I think the FIXME is completely misguided. PHIs are defined to happen simultaneously so there is no "subsequent PHINode".

sameerds added inline comments.May 22 2020, 4:22 AM
llvm/lib/Transforms/Utils/Local.cpp
3067–3068

I don't have a concrete example, so I'll put this as a question: Even if all PHI's "happen" simultaneously, they do "occur" in a sequence. If there are two phi's one after the other, then does the first phi "dominate" the next phi? If yes, it can potentially be an argument along some control flow edge. Then something complicated like the structurizer may decide to invert the value of the first phi and the insertion will fail. Is that a legal scenario?

foad added inline comments.May 22 2020, 4:52 AM
llvm/lib/Transforms/Utils/Local.cpp
3067–3068

If there are two phi's one after the other, then does the first phi "dominate" the next phi?

No.

ekatz marked an inline comment as done.May 24 2020, 1:08 AM
ekatz added inline comments.
llvm/lib/Transforms/Utils/Local.cpp
3067–3068

A PHI function ("Node" for our purposes) receives a block as an argument, which then redirects to a value.
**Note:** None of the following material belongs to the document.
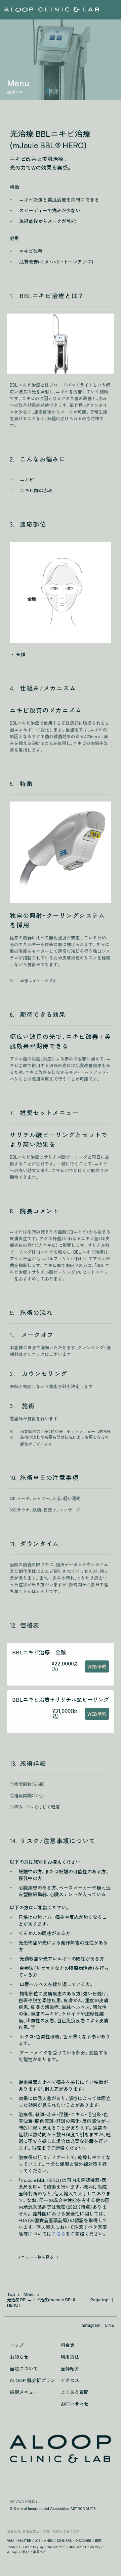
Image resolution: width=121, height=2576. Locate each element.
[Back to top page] (60, 2448)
This is done at the beginning of a block, as if "before entering it". It is actually equivalent to MLIR "block arguments" (sending arguments to a basic block, the same way as sent to a function).
Arguments are precalculated in the caller's block, and sent as they are to the new block. They cannot have dependency on each other.
A PHI node cannot be dependent on another PHI node that doesn't come from the exit of a basic-block to the entry of the node's parent basic-block.
Hope I made it clearer.

ekatz updated this revision to Diff 266271.May 26 2020, 10:45 AM

Updated tests to fit the change.

sameerds accepted this revision.May 27 2020, 1:11 AM

LGTM!

This revision is now accepted and ready to land.May 27 2020, 1:11 AM
foad added a comment.May 27 2020, 1:27 AM

It looks like all those test diffs are caused by naming values. Can you add (perhaps even precommit) a test where your change makes a real improvement?
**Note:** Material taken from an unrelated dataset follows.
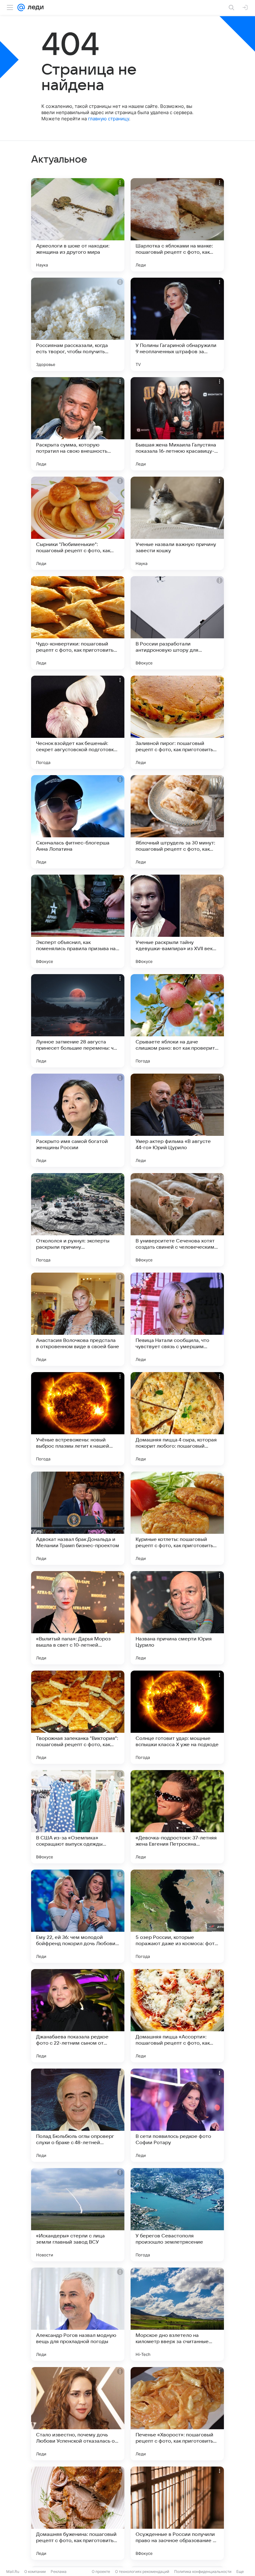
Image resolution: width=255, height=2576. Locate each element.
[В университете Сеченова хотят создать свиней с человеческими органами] (177, 1219)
ekatz added a comment.May 27 2020, 2:51 AM

It looks like all those test diffs are caused by naming values. Can you add (perhaps even precommit) a test where your change makes a real improvement?

I already have another change that have tests affected by this one. Please take a look at https://reviews.llvm.org/D79037.

This revision was automatically updated to reflect the committed changes.